Your answer must be the full set of entries, reproduced exactly.

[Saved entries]
——————————
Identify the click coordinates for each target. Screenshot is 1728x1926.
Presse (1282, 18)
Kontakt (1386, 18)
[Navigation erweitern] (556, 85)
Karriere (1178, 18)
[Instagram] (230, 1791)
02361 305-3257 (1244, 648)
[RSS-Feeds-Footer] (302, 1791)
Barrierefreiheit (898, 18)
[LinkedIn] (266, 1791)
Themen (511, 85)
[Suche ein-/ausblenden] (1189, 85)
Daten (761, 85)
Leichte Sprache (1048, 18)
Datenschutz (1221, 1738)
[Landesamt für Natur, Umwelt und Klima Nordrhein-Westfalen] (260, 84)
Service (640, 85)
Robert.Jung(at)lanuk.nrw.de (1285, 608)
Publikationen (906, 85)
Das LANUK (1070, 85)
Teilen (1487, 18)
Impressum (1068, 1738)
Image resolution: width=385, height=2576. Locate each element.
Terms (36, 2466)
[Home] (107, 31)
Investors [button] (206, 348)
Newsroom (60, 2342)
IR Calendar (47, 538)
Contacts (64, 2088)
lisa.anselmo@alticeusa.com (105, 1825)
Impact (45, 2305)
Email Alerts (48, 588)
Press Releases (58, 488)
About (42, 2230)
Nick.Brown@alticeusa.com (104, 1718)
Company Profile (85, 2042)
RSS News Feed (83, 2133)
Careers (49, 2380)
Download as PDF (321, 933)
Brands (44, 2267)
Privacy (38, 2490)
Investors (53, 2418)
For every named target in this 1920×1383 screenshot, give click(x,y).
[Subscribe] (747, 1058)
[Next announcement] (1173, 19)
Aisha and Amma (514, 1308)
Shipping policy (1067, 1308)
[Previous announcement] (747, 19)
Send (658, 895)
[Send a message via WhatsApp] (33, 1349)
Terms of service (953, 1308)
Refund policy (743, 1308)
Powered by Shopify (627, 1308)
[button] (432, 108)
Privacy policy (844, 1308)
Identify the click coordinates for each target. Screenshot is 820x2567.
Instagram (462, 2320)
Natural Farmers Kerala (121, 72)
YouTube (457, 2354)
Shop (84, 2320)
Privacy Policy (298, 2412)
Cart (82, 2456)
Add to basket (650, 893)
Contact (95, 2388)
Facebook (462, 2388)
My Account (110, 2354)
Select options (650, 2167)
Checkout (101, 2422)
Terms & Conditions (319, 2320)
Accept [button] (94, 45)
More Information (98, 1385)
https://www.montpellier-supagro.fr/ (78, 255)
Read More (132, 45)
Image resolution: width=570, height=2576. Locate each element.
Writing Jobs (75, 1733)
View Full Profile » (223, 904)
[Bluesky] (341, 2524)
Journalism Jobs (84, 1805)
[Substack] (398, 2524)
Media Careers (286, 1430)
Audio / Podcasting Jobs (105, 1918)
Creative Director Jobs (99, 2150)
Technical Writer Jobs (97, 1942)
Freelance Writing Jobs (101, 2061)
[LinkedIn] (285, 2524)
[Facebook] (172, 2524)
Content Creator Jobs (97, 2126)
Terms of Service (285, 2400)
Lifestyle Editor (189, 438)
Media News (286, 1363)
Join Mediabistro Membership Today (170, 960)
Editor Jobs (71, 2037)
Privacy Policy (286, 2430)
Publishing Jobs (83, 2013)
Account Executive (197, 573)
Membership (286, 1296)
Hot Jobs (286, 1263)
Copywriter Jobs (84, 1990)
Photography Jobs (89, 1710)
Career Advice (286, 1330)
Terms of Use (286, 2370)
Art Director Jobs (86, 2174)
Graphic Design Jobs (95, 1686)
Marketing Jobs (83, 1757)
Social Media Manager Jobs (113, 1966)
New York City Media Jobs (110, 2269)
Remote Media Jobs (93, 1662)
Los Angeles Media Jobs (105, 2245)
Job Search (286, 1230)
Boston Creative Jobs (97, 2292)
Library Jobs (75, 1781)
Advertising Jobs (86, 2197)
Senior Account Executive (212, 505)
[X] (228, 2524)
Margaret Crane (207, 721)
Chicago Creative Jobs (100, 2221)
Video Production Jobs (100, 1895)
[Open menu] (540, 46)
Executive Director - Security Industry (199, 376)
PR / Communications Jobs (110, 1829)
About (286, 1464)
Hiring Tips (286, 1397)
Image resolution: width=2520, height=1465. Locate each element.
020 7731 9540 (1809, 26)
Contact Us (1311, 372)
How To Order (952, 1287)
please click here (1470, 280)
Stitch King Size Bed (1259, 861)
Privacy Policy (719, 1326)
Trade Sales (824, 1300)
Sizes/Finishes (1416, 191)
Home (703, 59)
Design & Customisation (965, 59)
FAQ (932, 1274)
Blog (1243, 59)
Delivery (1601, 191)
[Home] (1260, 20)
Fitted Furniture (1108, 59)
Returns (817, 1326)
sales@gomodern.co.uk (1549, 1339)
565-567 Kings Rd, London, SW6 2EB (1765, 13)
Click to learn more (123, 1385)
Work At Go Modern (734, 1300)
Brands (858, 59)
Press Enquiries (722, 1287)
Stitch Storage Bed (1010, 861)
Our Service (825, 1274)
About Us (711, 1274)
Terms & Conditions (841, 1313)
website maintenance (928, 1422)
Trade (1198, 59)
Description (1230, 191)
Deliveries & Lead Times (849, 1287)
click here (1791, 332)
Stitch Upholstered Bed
——————————
▸ **WRITTEN RESPONSE**:
Identify the click coordinates for each target. Screenshot is 1728x1926.
Presse (1282, 18)
Kontakt (1386, 18)
[Navigation erweitern] (556, 85)
Karriere (1178, 18)
[Instagram] (230, 1791)
02361 305-3257 (1244, 648)
[RSS-Feeds-Footer] (302, 1791)
Barrierefreiheit (898, 18)
[LinkedIn] (266, 1791)
Themen (511, 85)
[Suche ein-/ausblenden] (1189, 85)
Daten (761, 85)
Leichte Sprache (1048, 18)
Datenschutz (1221, 1738)
[Landesamt für Natur, Umwelt und Klima Nordrhein-Westfalen] (260, 84)
Service (640, 85)
Robert.Jung(at)lanuk.nrw.de (1285, 608)
Publikationen (906, 85)
Das LANUK (1070, 85)
Teilen (1487, 18)
Impressum (1068, 1738)
Image resolution: width=385, height=2576. Locate each element.
Terms (36, 2466)
[Home] (107, 31)
Investors [button] (206, 348)
Newsroom (60, 2342)
IR Calendar (47, 538)
Contacts (64, 2088)
lisa.anselmo@alticeusa.com (105, 1825)
Impact (45, 2305)
Email Alerts (48, 588)
Press Releases (58, 488)
About (42, 2230)
Nick.Brown@alticeusa.com (104, 1718)
Company Profile (85, 2042)
RSS News Feed (83, 2133)
Careers (49, 2380)
Download as PDF (321, 933)
Brands (44, 2267)
Privacy (38, 2490)
Investors (53, 2418)
For every named target in this 1920×1383 screenshot, give click(x,y).
[Subscribe] (747, 1058)
[Next announcement] (1173, 19)
Aisha and Amma (514, 1308)
Shipping policy (1067, 1308)
[Previous announcement] (747, 19)
Send (658, 895)
[Send a message via WhatsApp] (33, 1349)
Terms of service (953, 1308)
Refund policy (743, 1308)
Powered by Shopify (627, 1308)
[button] (432, 108)
Privacy policy (844, 1308)
Identify the click coordinates for each target. Screenshot is 820x2567.
Instagram (462, 2320)
Natural Farmers Kerala (121, 72)
YouTube (457, 2354)
Shop (84, 2320)
Privacy Policy (298, 2412)
Cart (82, 2456)
Add to basket (650, 893)
Contact (95, 2388)
Facebook (462, 2388)
My Account (110, 2354)
Select options (650, 2167)
Checkout (101, 2422)
Terms & Conditions (319, 2320)
Accept [button] (94, 45)
More Information (98, 1385)
https://www.montpellier-supagro.fr/ (78, 255)
Read More (132, 45)
Image resolution: width=570, height=2576. Locate each element.
Writing Jobs (75, 1733)
View Full Profile » (223, 904)
[Bluesky] (341, 2524)
Journalism Jobs (84, 1805)
[Substack] (398, 2524)
Media Careers (286, 1430)
Audio / Podcasting Jobs (105, 1918)
Creative Director Jobs (99, 2150)
Technical Writer Jobs (97, 1942)
Freelance Writing Jobs (101, 2061)
[LinkedIn] (285, 2524)
[Facebook] (172, 2524)
Content Creator Jobs (97, 2126)
Terms of Service (285, 2400)
Lifestyle Editor (189, 438)
Media News (286, 1363)
Join Mediabistro Membership Today (170, 960)
Editor Jobs (71, 2037)
Privacy Policy (286, 2430)
Publishing Jobs (83, 2013)
Account Executive (197, 573)
Membership (286, 1296)
Hot Jobs (286, 1263)
Copywriter Jobs (84, 1990)
Photography Jobs (89, 1710)
Career Advice (286, 1330)
Terms of Use (286, 2370)
Art Director Jobs (86, 2174)
Graphic Design Jobs (95, 1686)
Marketing Jobs (83, 1757)
Social Media Manager Jobs (113, 1966)
New York City Media Jobs (110, 2269)
Remote Media Jobs (93, 1662)
Los Angeles Media Jobs (105, 2245)
Job Search (286, 1230)
Boston Creative Jobs (97, 2292)
Library Jobs (75, 1781)
Advertising Jobs (86, 2197)
Senior Account Executive (212, 505)
[X] (228, 2524)
Margaret Crane (207, 721)
Chicago Creative Jobs (100, 2221)
Video Production Jobs (100, 1895)
[Open menu] (540, 46)
Executive Director - Security Industry (199, 376)
PR / Communications Jobs (110, 1829)
About (286, 1464)
Hiring Tips (286, 1397)
Image resolution: width=2520, height=1465. Locate each element.
020 7731 9540 (1809, 26)
Contact Us (1311, 372)
How To Order (952, 1287)
please click here (1470, 280)
Stitch King Size Bed (1259, 861)
Privacy Policy (719, 1326)
Trade Sales (824, 1300)
Sizes/Finishes (1416, 191)
Home (703, 59)
Design & Customisation (965, 59)
FAQ (932, 1274)
Blog (1243, 59)
Delivery (1601, 191)
[Home] (1260, 20)
Fitted Furniture (1108, 59)
Returns (817, 1326)
sales@gomodern.co.uk (1549, 1339)
565-567 Kings Rd, London, SW6 2EB (1765, 13)
Click to learn more (123, 1385)
Work At Go Modern (734, 1300)
Brands (858, 59)
Press Enquiries (722, 1287)
Stitch Storage Bed (1010, 861)
Our Service (825, 1274)
About Us (711, 1274)
Terms & Conditions (841, 1313)
website maintenance (928, 1422)
Trade (1198, 59)
Description (1230, 191)
Deliveries & Lead Times (849, 1287)
click here (1791, 332)
Stitch Upholstered Bed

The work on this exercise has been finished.